Il giorno successivo all’ultimo post, la chiamata con l’amico era andata bene. Sospettosamente bene.
Quello che secondo me i depressi non riescono ad accettare – e da facente parte della categoria, pur priva di complicazione psicotica, mi associo – è la ricaduta.
Nei momenti di ripresa, il sollievo per il recupero della propria funzionalità, della presenza al mondo e dei ritrovati desideri verso il vivere sociale, deflagrano nel petto con tale tepore che i nuovi segni di freddo cedimento passano sotto silenzio. Che vuoi che sia, ci siamo chiesti tutti, prima che la malattia trovasse il tempo di rispondere.
È che non ce la si fa a rialzarsi ogni volta, con la necessaria fiducia verso la terapia e i farmaci.
Una ricaduta, poi di nuovo un senso di benessere, poi una nuova ricaduta, poi un aggravio… si smette di crederci, al poter stare bene. Le gambe perdono la spinta al portarti dove vuoi, perché non importa dove sarai: il tuo cervello ti tradirà ancora e ancora, e ancora.
Mi piace stare al telefono mentre faccio la spesa, a dispetto delle inevitabili dimenticanze che comporta, così per me è abbastanza frequente telefonare agli amici per due chiacchiere, tra uno scaffale e un’imprecazione per il lievito introvabile.

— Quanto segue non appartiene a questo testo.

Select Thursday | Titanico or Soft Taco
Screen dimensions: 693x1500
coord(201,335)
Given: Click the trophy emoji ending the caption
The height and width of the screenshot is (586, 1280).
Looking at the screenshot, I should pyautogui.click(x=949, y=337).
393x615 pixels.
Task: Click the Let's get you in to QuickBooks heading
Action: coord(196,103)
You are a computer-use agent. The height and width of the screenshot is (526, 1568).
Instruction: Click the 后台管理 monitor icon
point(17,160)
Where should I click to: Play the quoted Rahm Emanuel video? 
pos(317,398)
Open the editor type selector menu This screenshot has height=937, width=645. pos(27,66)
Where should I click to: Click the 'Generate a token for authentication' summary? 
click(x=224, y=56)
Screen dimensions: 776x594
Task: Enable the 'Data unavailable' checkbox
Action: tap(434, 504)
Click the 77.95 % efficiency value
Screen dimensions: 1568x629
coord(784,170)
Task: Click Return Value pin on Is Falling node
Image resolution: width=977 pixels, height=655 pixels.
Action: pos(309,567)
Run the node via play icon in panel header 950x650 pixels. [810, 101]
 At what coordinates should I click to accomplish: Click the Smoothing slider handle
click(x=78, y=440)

“Dai, non demoralizzarti troppo”
“Ma che vita è questa? Sono stanco…”
“È la vita che al momento sta subendo la gran parte della popolazione! Approfittane! Pensa che ci sono tanti, anche se per motivi diversi, costretti a rallentare, che si trovano nella tua stessa identica condizione o nella mia. Hai l’occasione per vederla come una tabula rasa”
“Sì…”
“Cos’è che ti piacerebbe fare? Scegli una cosa e inizia, anche bestemmiando, mettitici di fronte e pensa a quali desideri ti vengono in mente!”
La chiamata è stata lunga e avevamo già parlato di altre cose: il rapporto con gli amici, la mancanza di qualcuno con cui dividere l’esistenza, ma sono fermamente – forse troppo – convinta che non si possano delegare agli altri gli obiettivi della nostra felicità; o far affidamento sull’altrui comportamento per giustificare la perdita della voglia di lottare. Tutto lineare, a parole.
Ma i fatti sono diversi.
Nella realtà, la mente continua a correre verso il punto di sollievo più vicino. È economia biologica, una forma di bilancio umano che deve tener conto di una quantità finita di energie.
Nella realtà di un depresso, i propositi possono galvanizzarti un giorno, l’esperienza fidata di una strana amica lontana hanno un’eco che si spegne presto.
La realtà di un depresso è un inferno di neuroni dirottati.
Così, chiusa una telefonata densa di fiducia, suggellata da una voce contenta e qualche risata, il mattino successivo è tornato a ricordare che le belle parole possono aiutare per lo spazio di un minuto, una manciata di respiri.
E non passa un’ora, che sul petto, di nuovo, grava un peso che sprofonda. Si finisce sotto alla terra che gli altri calpestano.
Di qui, la mia domanda.
Come si fa a dire a qualcuno che capisci, anche troppo, di non compiere gesti azzardati?
Quale significato dovrebbe avere la spinta a continuare verso un avanti che non esiste?
È da tanto che penso a questo discorso e anche se (forse) mi sono già data qualche risposta
non lo so, è una forma di dubbio che non si esaurisce mai.